Exercise directions. Before you finish, make sure every line below has been written out exactly.

The data.
*** Begin section ***
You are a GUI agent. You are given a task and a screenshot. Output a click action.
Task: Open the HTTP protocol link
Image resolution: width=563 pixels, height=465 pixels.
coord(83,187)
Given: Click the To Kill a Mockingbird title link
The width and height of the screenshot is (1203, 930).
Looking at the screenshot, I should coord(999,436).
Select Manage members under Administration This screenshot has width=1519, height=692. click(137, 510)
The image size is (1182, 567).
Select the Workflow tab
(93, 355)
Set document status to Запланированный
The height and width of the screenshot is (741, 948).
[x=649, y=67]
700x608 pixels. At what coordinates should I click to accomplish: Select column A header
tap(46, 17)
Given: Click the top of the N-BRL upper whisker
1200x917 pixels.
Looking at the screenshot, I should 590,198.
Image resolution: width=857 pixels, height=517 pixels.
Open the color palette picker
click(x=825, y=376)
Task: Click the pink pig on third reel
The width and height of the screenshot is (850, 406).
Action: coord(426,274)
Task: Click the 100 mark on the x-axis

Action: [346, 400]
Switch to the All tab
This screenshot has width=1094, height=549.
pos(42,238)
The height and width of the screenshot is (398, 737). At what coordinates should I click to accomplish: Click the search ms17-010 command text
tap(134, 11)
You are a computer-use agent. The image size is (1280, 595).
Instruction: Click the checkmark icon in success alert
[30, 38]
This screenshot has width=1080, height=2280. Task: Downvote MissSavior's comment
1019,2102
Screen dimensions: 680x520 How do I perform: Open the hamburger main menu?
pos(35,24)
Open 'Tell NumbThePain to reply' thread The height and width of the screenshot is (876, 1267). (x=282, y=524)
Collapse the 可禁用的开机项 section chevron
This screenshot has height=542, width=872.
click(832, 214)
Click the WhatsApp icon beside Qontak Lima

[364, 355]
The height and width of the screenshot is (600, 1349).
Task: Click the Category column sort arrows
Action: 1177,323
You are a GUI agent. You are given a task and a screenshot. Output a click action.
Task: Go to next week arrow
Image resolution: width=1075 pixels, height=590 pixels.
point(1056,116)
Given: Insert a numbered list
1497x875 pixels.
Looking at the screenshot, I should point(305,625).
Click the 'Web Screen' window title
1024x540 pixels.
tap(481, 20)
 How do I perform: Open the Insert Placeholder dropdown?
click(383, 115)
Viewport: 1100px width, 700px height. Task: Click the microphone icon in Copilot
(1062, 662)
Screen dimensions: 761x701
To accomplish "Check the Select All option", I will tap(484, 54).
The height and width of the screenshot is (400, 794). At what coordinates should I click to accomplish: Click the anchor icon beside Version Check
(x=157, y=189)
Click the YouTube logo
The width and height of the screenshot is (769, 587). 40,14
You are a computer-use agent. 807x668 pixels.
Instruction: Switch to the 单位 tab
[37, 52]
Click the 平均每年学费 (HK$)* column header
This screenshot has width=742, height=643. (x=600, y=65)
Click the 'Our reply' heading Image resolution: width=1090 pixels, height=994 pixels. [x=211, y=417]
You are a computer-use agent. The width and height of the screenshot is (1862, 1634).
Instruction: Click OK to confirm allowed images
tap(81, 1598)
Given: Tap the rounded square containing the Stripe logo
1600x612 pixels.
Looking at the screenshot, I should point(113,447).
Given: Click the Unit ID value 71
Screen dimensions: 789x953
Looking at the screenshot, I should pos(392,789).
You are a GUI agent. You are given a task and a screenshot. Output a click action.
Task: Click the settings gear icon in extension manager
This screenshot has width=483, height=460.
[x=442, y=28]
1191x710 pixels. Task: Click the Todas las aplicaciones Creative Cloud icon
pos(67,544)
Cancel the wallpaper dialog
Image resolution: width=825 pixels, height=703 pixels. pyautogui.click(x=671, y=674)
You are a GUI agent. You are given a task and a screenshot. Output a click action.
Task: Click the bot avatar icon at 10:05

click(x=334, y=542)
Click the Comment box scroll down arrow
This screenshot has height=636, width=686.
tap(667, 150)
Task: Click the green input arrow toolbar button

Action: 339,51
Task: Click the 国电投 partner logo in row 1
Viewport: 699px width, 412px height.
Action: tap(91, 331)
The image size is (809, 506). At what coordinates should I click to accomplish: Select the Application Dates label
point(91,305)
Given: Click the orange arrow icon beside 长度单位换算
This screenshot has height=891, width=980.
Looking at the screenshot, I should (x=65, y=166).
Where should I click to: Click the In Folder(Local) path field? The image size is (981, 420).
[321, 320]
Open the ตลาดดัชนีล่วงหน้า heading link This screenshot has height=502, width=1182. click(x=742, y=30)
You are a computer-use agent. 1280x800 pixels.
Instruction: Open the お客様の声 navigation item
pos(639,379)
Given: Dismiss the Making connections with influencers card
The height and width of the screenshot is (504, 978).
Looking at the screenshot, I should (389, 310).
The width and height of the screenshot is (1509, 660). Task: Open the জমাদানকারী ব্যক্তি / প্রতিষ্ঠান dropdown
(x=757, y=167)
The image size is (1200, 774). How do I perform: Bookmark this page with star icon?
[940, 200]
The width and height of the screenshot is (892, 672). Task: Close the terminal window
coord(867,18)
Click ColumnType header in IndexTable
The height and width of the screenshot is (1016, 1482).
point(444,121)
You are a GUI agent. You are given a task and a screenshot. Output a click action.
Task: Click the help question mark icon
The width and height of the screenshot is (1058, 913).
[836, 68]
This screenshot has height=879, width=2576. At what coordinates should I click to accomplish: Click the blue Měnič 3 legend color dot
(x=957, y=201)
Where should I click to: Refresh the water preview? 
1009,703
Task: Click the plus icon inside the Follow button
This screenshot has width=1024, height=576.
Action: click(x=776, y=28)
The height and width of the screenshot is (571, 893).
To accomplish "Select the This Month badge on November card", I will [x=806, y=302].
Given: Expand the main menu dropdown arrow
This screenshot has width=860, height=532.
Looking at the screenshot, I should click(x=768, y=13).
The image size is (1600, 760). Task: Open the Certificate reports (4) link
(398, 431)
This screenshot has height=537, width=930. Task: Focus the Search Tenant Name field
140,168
*** End section ***
Solution for this task.
You are a GUI agent. You are given a task and a screenshot. Output a click action.
Task: Open the HTTP protocol link
Image resolution: width=563 pixels, height=465 pixels.
coord(83,187)
Given: Click the To Kill a Mockingbird title link
The width and height of the screenshot is (1203, 930).
Looking at the screenshot, I should coord(999,436).
Select Manage members under Administration This screenshot has width=1519, height=692. click(137, 510)
The image size is (1182, 567).
Select the Workflow tab
(93, 355)
Set document status to Запланированный
The height and width of the screenshot is (741, 948).
[x=649, y=67]
700x608 pixels. At what coordinates should I click to accomplish: Select column A header
tap(46, 17)
Given: Click the top of the N-BRL upper whisker
1200x917 pixels.
Looking at the screenshot, I should 590,198.
Image resolution: width=857 pixels, height=517 pixels.
Open the color palette picker
click(x=825, y=376)
Task: Click the pink pig on third reel
The width and height of the screenshot is (850, 406).
Action: coord(426,274)
Task: Click the 100 mark on the x-axis

Action: [346, 400]
Switch to the All tab
This screenshot has width=1094, height=549.
pos(42,238)
The height and width of the screenshot is (398, 737). At what coordinates should I click to accomplish: Click the search ms17-010 command text
tap(134, 11)
You are a computer-use agent. The image size is (1280, 595).
Instruction: Click the checkmark icon in success alert
[30, 38]
This screenshot has width=1080, height=2280. Task: Downvote MissSavior's comment
1019,2102
Screen dimensions: 680x520 How do I perform: Open the hamburger main menu?
pos(35,24)
Open 'Tell NumbThePain to reply' thread The height and width of the screenshot is (876, 1267). (x=282, y=524)
Collapse the 可禁用的开机项 section chevron
This screenshot has height=542, width=872.
click(832, 214)
Click the WhatsApp icon beside Qontak Lima

[364, 355]
The height and width of the screenshot is (600, 1349).
Task: Click the Category column sort arrows
Action: 1177,323
You are a GUI agent. You are given a task and a screenshot. Output a click action.
Task: Go to next week arrow
Image resolution: width=1075 pixels, height=590 pixels.
point(1056,116)
Given: Insert a numbered list
1497x875 pixels.
Looking at the screenshot, I should point(305,625).
Click the 'Web Screen' window title
1024x540 pixels.
tap(481, 20)
 How do I perform: Open the Insert Placeholder dropdown?
click(383, 115)
Viewport: 1100px width, 700px height. Task: Click the microphone icon in Copilot
(1062, 662)
Screen dimensions: 761x701
To accomplish "Check the Select All option", I will tap(484, 54).
The height and width of the screenshot is (400, 794). At what coordinates should I click to accomplish: Click the anchor icon beside Version Check
(x=157, y=189)
Click the YouTube logo
The width and height of the screenshot is (769, 587). 40,14
You are a computer-use agent. 807x668 pixels.
Instruction: Switch to the 单位 tab
[37, 52]
Click the 平均每年学费 (HK$)* column header
This screenshot has width=742, height=643. (x=600, y=65)
Click the 'Our reply' heading Image resolution: width=1090 pixels, height=994 pixels. [x=211, y=417]
You are a computer-use agent. The width and height of the screenshot is (1862, 1634).
Instruction: Click OK to confirm allowed images
tap(81, 1598)
Given: Tap the rounded square containing the Stripe logo
1600x612 pixels.
Looking at the screenshot, I should point(113,447).
Given: Click the Unit ID value 71
Screen dimensions: 789x953
Looking at the screenshot, I should pos(392,789).
You are a GUI agent. You are given a task and a screenshot. Output a click action.
Task: Click the settings gear icon in extension manager
This screenshot has width=483, height=460.
[x=442, y=28]
1191x710 pixels. Task: Click the Todas las aplicaciones Creative Cloud icon
pos(67,544)
Cancel the wallpaper dialog
Image resolution: width=825 pixels, height=703 pixels. pyautogui.click(x=671, y=674)
You are a GUI agent. You are given a task and a screenshot. Output a click action.
Task: Click the bot avatar icon at 10:05

click(x=334, y=542)
Click the Comment box scroll down arrow
This screenshot has height=636, width=686.
tap(667, 150)
Task: Click the green input arrow toolbar button

Action: 339,51
Task: Click the 国电投 partner logo in row 1
Viewport: 699px width, 412px height.
Action: tap(91, 331)
The image size is (809, 506). At what coordinates should I click to accomplish: Select the Application Dates label
point(91,305)
Given: Click the orange arrow icon beside 长度单位换算
This screenshot has height=891, width=980.
Looking at the screenshot, I should (x=65, y=166).
Where should I click to: Click the In Folder(Local) path field? The image size is (981, 420).
[321, 320]
Open the ตลาดดัชนีล่วงหน้า heading link This screenshot has height=502, width=1182. click(x=742, y=30)
You are a computer-use agent. 1280x800 pixels.
Instruction: Open the お客様の声 navigation item
pos(639,379)
Given: Dismiss the Making connections with influencers card
The height and width of the screenshot is (504, 978).
Looking at the screenshot, I should (389, 310).
The width and height of the screenshot is (1509, 660). Task: Open the জমাদানকারী ব্যক্তি / প্রতিষ্ঠান dropdown
(x=757, y=167)
The image size is (1200, 774). How do I perform: Bookmark this page with star icon?
[940, 200]
The width and height of the screenshot is (892, 672). Task: Close the terminal window
coord(867,18)
Click ColumnType header in IndexTable
The height and width of the screenshot is (1016, 1482).
point(444,121)
You are a GUI agent. You are given a task and a screenshot. Output a click action.
Task: Click the help question mark icon
The width and height of the screenshot is (1058, 913).
[836, 68]
This screenshot has height=879, width=2576. At what coordinates should I click to accomplish: Click the blue Měnič 3 legend color dot
(x=957, y=201)
Where should I click to: Refresh the water preview? 
1009,703
Task: Click the plus icon inside the Follow button
This screenshot has width=1024, height=576.
Action: click(x=776, y=28)
The height and width of the screenshot is (571, 893).
To accomplish "Select the This Month badge on November card", I will [x=806, y=302].
Given: Expand the main menu dropdown arrow
This screenshot has width=860, height=532.
Looking at the screenshot, I should click(x=768, y=13).
The image size is (1600, 760). Task: Open the Certificate reports (4) link
(398, 431)
This screenshot has height=537, width=930. Task: Focus the Search Tenant Name field
140,168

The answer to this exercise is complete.